Il direttore risponde. Unioni gay: via le ipocrisie ma capiamo il nodo
Caro direttore,
abbiamo letto con attenzione i contributi al dibattito sul disegno di legge sulle unioni civili fra persone omosessuali in discussione in Parlamento. Condividiamo la sua formula sui diritti «patrimoniali e non matrimoniali», cui aggiungeremmo «individuali e non di coppia». La distinzione può sembrare di lana caprina, ma non lo è sul piano giuridico. Il riconoscimento di diritti individuali alla persona omosessuale che convive con altra persona dello stesso sesso – a partire dal diritto all’assistenza del convivente in ospedale, in carcere e così via, già ampiamente contenuto nelle leggi in vigore – non determina alcuna analogia con il matrimonio. Riconoscere invece la coppia in quanto tale, con apposita pubblica registrazione, prevedere una cerimonia simile a quella del matrimonio – in Municipio e con due testimoni –, far diventare quella coppia soggetto di diritti in quanto coppia, ne avvicina il regime a quello matrimoniale fino a farlo coincidere con esso.

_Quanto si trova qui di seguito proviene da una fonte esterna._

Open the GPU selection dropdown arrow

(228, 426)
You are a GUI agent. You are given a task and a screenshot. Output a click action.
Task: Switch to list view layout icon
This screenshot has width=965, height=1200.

Non è sufficiente una clausola più o meno nominalistica con cui si affermi che l’unione civile è un «istituto giuridico originario», in quanto tale diverso dal matrimonio, come è scritto in un emendamento proposto da alcuni senatori del Pd: non è questione di nomi, ma di sostanza. Se nella sostanza tale «istituto» prevede diritti e doveri per la coppia in analogia alla famiglia fondata sul matrimonio lo si può chiamare come si vuole: la realtà è quella di un matrimonio.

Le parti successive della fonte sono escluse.